6. If 42 + 35 = 77, write a subtraction fact from the same family.
Answer: 77 - 35 = 42 (or 77 - 42 = 35).
Independent practice worksheets
Set the matching ChalkBee worksheets for independent work. The answer keys are computed in code, so they are never wrong. Start with addition, then subtraction, then the place-value set for students who still need the tens-and-ones support.
Differentiation
- Keep base-ten blocks on desks so a stuck student can build both numbers and physically push the tens and ones together.
- Give a pre-drawn tens box and ones box so each digit has a home column and nothing lines up crookedly.
- Start with adding a two-digit number and a pure tens number, such as 34 + 20, before adding two full two-digit numbers.
- Provide a printed number line marked in tens so students draw the jumps rather than picture them.
- Solve a two-step game-score problem: score 34, then 23, then lose 15, and find the running total.
- Find the missing part: 34 plus what makes 57? Read it off the part-whole bar.
- Add three two-digit numbers with no regrouping, such as 21 + 34 + 12.
- Explain why these problems never need trading, and make up one that would need trading to show the difference.
Assessment: exit ticket
A three-question exit ticket for the last five minutes. It samples addition, subtraction, and the inverse check, the core of the unit.
1. Add 45 + 32.
Answer: 77. Tens 70, ones 7.
2. Subtract 68 - 45.
Answer: 23. Take 40 then 5.
3. If 34 + 23 = 57, write a matching subtraction fact.
Answer: 57 - 23 = 34 (or 57 - 34 = 23).
Teacher notes and timings
- Rough timing across three to four lessons: Lesson 1 splitting into tens and ones and adding (sections 1 to 2), Lesson 2 the number line for addition (section 3), Lesson 3 subtraction (section 4), Lesson 4 part-whole bars and checking plus the exit ticket (section 5 and assessment).
- Every problem here is deliberately chosen with no regrouping: the ones digits add to less than ten and the top ones digit is at least the bottom ones digit. This lets students master the tens-and-ones method cleanly before trading is introduced in the regrouping units.
- Link forward: once this is secure, the Grade 2 addition-with-regrouping and subtraction-with-regrouping teaching units add the trading step onto the same tens-and-ones routine.

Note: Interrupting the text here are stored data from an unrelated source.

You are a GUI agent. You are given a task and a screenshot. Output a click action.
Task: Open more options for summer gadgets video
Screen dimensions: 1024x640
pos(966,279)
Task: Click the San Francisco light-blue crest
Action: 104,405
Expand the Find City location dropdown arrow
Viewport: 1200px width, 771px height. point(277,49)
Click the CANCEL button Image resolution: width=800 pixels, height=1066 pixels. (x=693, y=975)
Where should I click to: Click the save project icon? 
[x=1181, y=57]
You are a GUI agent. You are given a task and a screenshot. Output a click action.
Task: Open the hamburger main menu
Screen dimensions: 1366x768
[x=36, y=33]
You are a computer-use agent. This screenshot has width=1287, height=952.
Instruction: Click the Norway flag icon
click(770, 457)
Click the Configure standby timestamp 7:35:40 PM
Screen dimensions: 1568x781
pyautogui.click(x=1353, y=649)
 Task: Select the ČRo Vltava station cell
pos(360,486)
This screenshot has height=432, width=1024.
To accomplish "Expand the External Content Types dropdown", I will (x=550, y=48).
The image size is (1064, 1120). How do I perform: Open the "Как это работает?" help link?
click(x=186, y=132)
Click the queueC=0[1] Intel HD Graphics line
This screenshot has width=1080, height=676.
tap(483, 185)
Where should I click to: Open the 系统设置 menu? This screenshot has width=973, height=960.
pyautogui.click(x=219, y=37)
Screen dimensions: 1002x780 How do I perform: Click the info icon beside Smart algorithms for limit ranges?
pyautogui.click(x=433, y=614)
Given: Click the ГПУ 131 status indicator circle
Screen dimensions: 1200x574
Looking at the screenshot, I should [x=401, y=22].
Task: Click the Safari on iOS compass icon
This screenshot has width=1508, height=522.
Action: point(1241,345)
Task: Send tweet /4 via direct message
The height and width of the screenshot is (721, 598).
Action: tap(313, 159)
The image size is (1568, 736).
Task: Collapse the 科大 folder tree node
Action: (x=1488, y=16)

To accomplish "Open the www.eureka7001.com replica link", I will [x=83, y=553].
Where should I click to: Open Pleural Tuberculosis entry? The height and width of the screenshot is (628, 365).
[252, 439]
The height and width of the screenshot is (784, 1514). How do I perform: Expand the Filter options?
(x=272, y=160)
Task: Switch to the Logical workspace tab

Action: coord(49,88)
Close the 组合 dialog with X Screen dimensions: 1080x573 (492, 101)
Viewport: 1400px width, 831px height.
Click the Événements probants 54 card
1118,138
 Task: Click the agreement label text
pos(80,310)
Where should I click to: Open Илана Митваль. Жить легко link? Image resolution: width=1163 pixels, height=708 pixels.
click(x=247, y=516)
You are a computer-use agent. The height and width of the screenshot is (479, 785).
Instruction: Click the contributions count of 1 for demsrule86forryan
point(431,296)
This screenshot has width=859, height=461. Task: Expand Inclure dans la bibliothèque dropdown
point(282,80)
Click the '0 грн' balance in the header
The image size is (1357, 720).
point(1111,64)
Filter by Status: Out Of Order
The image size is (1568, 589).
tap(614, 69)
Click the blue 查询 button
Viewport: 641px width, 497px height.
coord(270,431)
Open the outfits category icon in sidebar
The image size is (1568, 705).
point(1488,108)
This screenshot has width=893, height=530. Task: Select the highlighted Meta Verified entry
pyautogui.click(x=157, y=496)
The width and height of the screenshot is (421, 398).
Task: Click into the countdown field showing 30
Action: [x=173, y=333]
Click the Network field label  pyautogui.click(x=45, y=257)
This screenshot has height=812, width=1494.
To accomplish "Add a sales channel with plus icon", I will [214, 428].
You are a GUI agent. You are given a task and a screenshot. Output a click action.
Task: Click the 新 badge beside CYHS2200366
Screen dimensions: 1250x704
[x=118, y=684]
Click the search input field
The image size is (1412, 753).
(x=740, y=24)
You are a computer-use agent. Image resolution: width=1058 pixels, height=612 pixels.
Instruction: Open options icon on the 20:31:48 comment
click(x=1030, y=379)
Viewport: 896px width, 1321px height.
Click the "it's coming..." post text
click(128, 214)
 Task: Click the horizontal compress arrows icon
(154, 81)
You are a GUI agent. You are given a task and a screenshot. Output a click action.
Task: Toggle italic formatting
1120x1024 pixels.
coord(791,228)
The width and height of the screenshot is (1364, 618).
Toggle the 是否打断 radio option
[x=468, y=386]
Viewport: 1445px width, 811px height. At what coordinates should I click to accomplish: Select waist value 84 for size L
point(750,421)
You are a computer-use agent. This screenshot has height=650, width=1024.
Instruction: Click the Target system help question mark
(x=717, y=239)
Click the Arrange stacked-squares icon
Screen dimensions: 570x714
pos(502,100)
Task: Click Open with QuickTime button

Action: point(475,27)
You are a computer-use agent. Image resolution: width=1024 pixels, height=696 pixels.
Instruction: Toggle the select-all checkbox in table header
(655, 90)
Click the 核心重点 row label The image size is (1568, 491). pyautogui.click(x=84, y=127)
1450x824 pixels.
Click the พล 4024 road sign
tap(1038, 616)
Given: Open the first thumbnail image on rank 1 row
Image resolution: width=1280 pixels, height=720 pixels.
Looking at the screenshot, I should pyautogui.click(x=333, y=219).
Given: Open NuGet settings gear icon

- Language to keep saying: tens with tens, ones with ones, then put them back together. Add this to insisting that the columns line up straight.
- The number-line diagrams run from 30 to 60 with the jumps labelled by size (+20, +3). Tell the class to read the jump labels, which say how far they moved, not the tick marks they passed.
- US and AU alignment: the US names fluent add and subtract within 100 at Grade 2 (2.NBT.B.5), resting on single-digit fact fluency (2.OA.B.2). ACARA reaches the same skill at Year 2 through partitioning into tens and ones (AC9M2N01) and modelling everyday problems (AC9M2N05); its formal written methods for larger two- and three-digit numbers with regrouping are named later, at Year 4 (AC9M4N04). So the no-regrouping two-digit work here sits at Year 2 for AU under the partitioning descriptor.
- Present mode and print both work: use the Print button for a clean teacher copy or a student handout, and project the page to teach straight from the diagrams.